The award was presented to Tangent Space run by Mark Wakelin at a gala dinner. Mark was approached by Anne and Geoff Evans who dreamt of converting a delapidated listed High Street building. The structure dates to the 15th century with an extra building added 50 years later and more extensions in the 1830s and 1870s. It had been a greengrocers and antique shop which closed some time ago. Its listed status and general decay were huge challenges for Tangent Space and the family.
According to Mark Wakelin: “A big challenge was understanding the scale of the damage and general neglect. Much of the interior was clad in boarding so it took a lot of work before we could understand and evaluate the scale of the damage. It’s amazing it was still standing.”
Damp from a defective gutter had rotted timbers and walls and the building was riddled with death watch and common furniture beetle. East Sussex contractors worked on the project together with specialists including an archaeologist with knowledge of Wealden oak framed houses, an historic plaster expert and paint specialist. A water wells consultant was drafted in when a seven metre well dug by hand through sandstone was discovered under crazy paving in the back garden.
Wealden District Council was extremely supportive of the project together with Rotherfield Parish Council who put the building forward for the Award. Vice chairman Robert Harris said: “We’re delighted with the work.
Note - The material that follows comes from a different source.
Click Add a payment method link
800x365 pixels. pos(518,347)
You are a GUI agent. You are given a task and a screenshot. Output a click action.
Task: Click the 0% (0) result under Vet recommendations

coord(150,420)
Tangent Space has created residential and business premises sympathetic to the village’s architecture and Anne and Geoff’s vision has brought life to Rotherfield during the day when it would otherwise be quiet.”
Judges said the 16 month project is an excellent example of how leading edge material and equipment is used in an historical context. The cafe is now a village hub, welcoming parent and baby groups, parties, visitors and art exhibitions. Owner Anne Evans said: “It’s hard to imagine back to those first few months when we were trying to secure planning permission and listed building consent, while making some truly awful and yet remarkable discoveries.”